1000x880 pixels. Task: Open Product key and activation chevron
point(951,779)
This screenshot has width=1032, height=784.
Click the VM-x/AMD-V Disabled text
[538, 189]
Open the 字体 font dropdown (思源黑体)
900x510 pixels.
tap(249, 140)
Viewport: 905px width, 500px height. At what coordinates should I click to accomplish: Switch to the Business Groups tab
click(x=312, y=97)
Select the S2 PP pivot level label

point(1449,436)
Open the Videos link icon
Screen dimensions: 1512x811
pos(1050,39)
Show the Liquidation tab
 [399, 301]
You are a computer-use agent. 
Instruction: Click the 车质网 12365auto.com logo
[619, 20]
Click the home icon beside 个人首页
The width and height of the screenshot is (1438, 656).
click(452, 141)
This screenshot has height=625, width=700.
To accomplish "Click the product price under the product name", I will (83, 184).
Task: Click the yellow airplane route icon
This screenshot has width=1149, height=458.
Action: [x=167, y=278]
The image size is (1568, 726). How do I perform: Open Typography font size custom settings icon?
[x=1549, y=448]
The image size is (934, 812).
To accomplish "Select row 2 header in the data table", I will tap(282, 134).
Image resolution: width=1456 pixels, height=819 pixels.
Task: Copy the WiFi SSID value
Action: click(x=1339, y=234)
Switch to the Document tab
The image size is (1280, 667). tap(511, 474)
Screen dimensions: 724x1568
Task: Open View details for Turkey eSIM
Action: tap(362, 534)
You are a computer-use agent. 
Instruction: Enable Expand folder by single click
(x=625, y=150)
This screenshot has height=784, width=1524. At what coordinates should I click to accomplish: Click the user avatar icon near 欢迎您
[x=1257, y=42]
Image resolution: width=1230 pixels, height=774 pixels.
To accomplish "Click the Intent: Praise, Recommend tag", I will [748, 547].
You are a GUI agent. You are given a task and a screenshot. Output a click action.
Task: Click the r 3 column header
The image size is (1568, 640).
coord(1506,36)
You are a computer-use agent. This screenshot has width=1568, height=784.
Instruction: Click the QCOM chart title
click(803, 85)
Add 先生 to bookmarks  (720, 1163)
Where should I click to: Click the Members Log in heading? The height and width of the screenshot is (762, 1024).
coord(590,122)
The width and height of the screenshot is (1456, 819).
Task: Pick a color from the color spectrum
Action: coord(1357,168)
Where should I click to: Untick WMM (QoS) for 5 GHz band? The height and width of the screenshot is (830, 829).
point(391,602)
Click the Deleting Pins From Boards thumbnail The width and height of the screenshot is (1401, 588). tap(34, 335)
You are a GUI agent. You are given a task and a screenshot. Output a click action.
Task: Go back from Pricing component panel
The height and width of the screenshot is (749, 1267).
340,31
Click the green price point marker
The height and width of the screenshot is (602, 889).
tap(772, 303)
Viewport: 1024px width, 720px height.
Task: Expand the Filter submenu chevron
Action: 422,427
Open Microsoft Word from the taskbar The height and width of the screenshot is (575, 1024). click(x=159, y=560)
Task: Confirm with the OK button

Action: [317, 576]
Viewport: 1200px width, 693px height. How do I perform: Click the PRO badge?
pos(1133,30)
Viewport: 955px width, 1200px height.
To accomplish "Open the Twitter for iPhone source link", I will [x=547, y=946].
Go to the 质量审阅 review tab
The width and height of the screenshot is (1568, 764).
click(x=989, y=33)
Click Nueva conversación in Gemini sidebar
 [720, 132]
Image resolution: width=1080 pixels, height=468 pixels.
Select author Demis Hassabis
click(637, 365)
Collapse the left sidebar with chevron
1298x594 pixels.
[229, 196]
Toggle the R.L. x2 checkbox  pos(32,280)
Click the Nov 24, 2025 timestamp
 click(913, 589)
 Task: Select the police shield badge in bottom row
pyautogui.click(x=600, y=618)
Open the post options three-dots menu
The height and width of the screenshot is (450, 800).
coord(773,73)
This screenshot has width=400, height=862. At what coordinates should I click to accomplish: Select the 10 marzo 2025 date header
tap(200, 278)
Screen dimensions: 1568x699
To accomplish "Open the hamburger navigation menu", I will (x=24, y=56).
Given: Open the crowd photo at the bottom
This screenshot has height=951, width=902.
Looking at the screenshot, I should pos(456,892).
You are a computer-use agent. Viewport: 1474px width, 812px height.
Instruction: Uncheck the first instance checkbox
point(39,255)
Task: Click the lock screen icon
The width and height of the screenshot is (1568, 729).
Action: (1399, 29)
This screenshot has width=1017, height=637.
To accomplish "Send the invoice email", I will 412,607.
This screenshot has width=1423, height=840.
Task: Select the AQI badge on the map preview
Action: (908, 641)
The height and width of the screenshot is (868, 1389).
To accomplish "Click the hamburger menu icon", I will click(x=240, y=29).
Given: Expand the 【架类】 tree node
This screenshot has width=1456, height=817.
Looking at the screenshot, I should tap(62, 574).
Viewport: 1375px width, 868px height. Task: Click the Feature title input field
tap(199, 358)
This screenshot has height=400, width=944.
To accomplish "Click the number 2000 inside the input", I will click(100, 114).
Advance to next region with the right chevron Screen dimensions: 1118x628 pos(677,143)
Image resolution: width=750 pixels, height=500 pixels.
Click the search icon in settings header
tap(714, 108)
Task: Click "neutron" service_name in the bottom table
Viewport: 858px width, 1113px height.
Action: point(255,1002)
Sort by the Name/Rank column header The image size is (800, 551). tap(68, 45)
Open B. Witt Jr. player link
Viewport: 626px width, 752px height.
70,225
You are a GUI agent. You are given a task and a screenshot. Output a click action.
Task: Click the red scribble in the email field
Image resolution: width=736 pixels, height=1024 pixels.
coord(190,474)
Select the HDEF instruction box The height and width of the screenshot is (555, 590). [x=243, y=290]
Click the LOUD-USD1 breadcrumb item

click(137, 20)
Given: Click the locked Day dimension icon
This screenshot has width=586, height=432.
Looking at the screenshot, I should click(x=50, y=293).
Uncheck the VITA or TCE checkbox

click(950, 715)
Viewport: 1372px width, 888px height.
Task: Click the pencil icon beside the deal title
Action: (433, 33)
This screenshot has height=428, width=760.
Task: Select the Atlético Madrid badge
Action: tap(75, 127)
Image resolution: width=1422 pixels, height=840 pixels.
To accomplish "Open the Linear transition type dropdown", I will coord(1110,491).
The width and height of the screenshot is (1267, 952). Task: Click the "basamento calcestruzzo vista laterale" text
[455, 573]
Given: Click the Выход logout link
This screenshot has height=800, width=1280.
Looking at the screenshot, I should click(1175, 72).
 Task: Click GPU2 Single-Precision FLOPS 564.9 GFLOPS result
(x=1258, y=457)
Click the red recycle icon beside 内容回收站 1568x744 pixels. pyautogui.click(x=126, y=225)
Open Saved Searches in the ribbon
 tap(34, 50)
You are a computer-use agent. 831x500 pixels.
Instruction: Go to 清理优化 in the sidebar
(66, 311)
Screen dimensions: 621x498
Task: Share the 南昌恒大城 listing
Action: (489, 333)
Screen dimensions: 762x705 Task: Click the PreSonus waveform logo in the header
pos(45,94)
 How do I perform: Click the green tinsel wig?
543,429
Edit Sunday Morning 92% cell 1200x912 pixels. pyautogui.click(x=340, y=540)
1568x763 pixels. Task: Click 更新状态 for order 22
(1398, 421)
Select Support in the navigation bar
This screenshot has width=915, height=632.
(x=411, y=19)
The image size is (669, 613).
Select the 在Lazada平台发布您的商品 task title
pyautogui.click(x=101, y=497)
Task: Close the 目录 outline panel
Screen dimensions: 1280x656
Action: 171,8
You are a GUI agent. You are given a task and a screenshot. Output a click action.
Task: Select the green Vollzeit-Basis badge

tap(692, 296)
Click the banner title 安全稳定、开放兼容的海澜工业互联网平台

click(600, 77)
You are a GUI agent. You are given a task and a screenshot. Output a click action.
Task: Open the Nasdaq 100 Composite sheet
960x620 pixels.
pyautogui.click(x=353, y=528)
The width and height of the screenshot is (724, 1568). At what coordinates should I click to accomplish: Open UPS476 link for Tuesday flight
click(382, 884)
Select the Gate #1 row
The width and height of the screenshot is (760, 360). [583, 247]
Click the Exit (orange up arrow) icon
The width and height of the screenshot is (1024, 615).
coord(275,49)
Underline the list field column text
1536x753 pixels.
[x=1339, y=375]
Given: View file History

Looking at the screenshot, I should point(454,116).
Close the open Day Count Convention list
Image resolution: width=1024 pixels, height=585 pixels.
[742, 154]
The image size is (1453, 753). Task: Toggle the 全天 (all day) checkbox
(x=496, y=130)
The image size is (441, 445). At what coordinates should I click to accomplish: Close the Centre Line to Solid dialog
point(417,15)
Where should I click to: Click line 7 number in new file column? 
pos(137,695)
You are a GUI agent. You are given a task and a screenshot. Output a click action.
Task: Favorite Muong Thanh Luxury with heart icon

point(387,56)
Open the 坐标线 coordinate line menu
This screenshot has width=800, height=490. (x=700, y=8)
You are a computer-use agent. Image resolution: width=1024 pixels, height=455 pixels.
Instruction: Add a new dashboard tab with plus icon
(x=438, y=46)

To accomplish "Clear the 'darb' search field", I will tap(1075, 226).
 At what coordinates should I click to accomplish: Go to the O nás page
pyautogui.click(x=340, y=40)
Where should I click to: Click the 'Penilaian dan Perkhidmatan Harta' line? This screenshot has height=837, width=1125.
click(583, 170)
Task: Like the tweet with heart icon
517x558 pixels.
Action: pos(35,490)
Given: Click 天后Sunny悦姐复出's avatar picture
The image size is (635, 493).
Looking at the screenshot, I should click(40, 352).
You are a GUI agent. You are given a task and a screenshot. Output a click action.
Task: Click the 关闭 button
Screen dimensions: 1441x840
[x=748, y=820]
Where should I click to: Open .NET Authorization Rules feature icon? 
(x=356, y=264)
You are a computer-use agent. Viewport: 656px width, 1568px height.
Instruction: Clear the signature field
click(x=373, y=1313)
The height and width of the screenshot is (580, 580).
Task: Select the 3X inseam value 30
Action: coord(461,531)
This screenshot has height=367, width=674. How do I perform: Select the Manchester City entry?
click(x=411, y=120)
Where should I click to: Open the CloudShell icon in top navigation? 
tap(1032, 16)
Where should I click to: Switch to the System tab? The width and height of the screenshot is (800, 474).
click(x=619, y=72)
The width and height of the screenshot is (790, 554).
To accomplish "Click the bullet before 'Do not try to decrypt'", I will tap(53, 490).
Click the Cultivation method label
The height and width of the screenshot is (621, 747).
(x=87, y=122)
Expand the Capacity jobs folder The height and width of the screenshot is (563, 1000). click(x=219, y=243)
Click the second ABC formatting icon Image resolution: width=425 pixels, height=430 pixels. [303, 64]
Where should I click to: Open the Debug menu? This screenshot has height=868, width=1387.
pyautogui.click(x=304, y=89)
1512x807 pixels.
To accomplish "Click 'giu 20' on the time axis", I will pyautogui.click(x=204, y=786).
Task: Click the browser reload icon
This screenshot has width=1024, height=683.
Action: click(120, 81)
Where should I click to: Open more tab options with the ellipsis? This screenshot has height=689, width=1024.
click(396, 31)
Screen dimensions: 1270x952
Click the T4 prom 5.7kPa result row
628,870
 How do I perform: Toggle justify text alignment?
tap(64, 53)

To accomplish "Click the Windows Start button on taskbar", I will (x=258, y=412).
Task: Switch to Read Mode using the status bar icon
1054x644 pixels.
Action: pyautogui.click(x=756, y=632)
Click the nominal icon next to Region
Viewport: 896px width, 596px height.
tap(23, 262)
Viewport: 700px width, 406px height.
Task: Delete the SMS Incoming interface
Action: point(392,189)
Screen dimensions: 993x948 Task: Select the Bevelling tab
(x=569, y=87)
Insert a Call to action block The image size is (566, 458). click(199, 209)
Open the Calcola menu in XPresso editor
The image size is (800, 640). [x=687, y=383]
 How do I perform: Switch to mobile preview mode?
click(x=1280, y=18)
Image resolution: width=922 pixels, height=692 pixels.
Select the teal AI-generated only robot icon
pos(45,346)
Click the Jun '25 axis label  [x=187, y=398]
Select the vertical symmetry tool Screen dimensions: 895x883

● ● ● ● ● ● ●

=== Work order ===
Taking the lines above, repeat exactly those from the line that contains "This screenshot has height=784, width=1524." through the line that contains "Add 先生 to bookmarks", and both of those lines as well. Include nothing else.

=== Response box ===
This screenshot has height=784, width=1524. At what coordinates should I click to accomplish: Click the user avatar icon near 欢迎您
[x=1257, y=42]
Image resolution: width=1230 pixels, height=774 pixels.
To accomplish "Click the Intent: Praise, Recommend tag", I will [748, 547].
You are a GUI agent. You are given a task and a screenshot. Output a click action.
Task: Click the r 3 column header
The image size is (1568, 640).
coord(1506,36)
You are a computer-use agent. This screenshot has width=1568, height=784.
Instruction: Click the QCOM chart title
click(803, 85)
Add 先生 to bookmarks  (720, 1163)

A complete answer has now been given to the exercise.